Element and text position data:
+ + + + + + +

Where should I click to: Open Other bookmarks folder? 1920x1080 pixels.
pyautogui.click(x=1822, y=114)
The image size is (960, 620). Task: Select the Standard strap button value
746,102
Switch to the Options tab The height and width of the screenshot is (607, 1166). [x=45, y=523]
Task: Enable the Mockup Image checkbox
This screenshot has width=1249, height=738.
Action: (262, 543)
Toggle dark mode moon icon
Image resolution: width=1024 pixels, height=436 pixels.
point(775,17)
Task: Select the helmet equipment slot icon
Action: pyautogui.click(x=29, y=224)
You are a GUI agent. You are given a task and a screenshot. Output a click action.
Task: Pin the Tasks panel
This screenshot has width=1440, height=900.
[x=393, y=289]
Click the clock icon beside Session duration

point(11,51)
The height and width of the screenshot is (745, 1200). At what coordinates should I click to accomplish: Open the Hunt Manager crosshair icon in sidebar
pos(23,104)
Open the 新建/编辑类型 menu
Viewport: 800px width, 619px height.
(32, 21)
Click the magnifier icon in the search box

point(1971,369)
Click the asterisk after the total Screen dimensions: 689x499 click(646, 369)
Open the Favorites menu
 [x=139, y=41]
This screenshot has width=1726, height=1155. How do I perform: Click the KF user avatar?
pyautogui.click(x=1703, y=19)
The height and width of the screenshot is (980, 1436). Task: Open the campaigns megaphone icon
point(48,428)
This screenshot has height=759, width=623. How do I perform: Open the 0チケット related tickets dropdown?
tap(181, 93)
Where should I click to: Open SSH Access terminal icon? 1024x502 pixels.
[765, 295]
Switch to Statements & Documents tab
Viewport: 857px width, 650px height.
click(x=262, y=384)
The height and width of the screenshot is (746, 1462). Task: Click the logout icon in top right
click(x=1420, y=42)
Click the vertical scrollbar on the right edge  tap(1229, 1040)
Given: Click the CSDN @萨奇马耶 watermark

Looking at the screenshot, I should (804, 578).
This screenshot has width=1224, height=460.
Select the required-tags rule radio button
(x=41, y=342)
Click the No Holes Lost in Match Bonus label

+ + + + + + +

◆ **GOAL**
Reproduce the entries from the line containing "The height and width of the screenshot is (746, 1462)." through the end of the entries, renaming "scrollbar" to "scroll bar" and leaving everything else unchanged.

◆ **FINISHED TASK**
The height and width of the screenshot is (746, 1462). Task: Click the logout icon in top right
click(x=1420, y=42)
Click the vertical scroll bar on the right edge  tap(1229, 1040)
Given: Click the CSDN @萨奇马耶 watermark

Looking at the screenshot, I should (804, 578).
This screenshot has width=1224, height=460.
Select the required-tags rule radio button
(x=41, y=342)
Click the No Holes Lost in Match Bonus label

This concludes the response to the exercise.